▸ **WHAT IS EXPECTED**
Find the line containing "Favorite the Stang til Sengehimmel item", then print it and each following line through the end of the records, exactly and with nothing added; leave out any pictures.

═══ DATA FOR THIS TASK ═══

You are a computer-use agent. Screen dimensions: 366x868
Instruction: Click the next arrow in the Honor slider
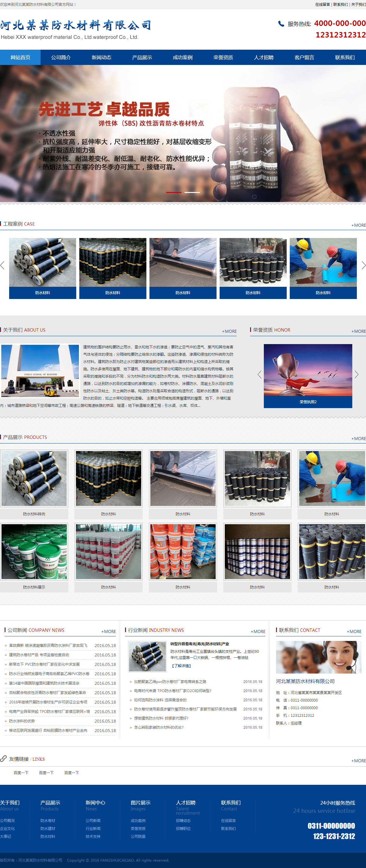pos(356,374)
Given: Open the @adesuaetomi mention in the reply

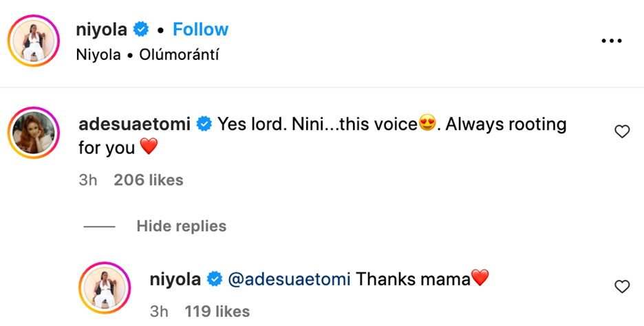Looking at the screenshot, I should point(288,279).
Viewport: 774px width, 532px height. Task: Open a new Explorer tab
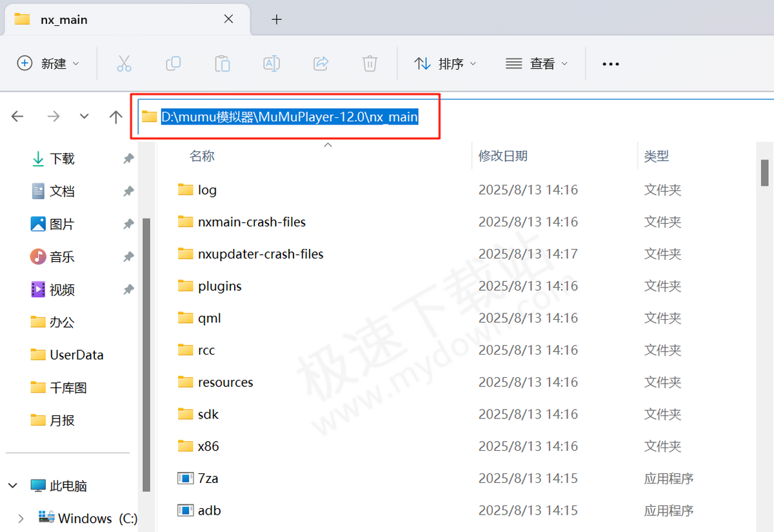coord(276,19)
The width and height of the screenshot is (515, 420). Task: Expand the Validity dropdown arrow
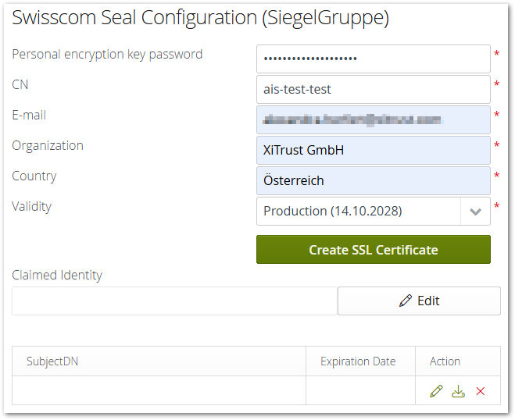[475, 211]
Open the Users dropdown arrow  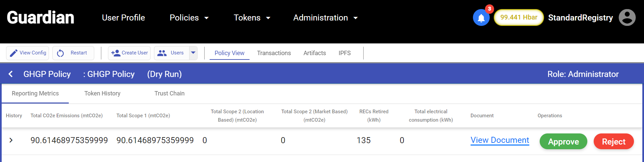pyautogui.click(x=193, y=53)
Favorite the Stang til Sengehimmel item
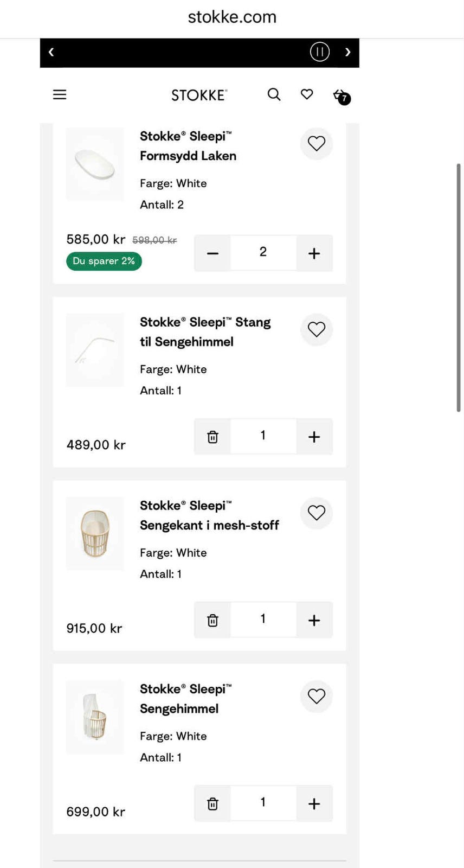The width and height of the screenshot is (464, 868). [x=317, y=329]
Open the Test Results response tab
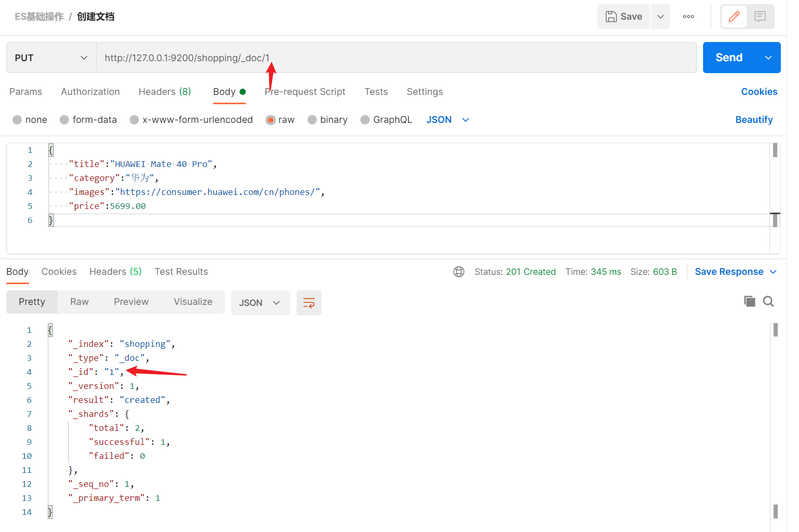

═══

▸ **OUTPUT OF THE EXERCISE**
Favorite the Stang til Sengehimmel item
The width and height of the screenshot is (464, 868). [x=317, y=329]
Open the Test Results response tab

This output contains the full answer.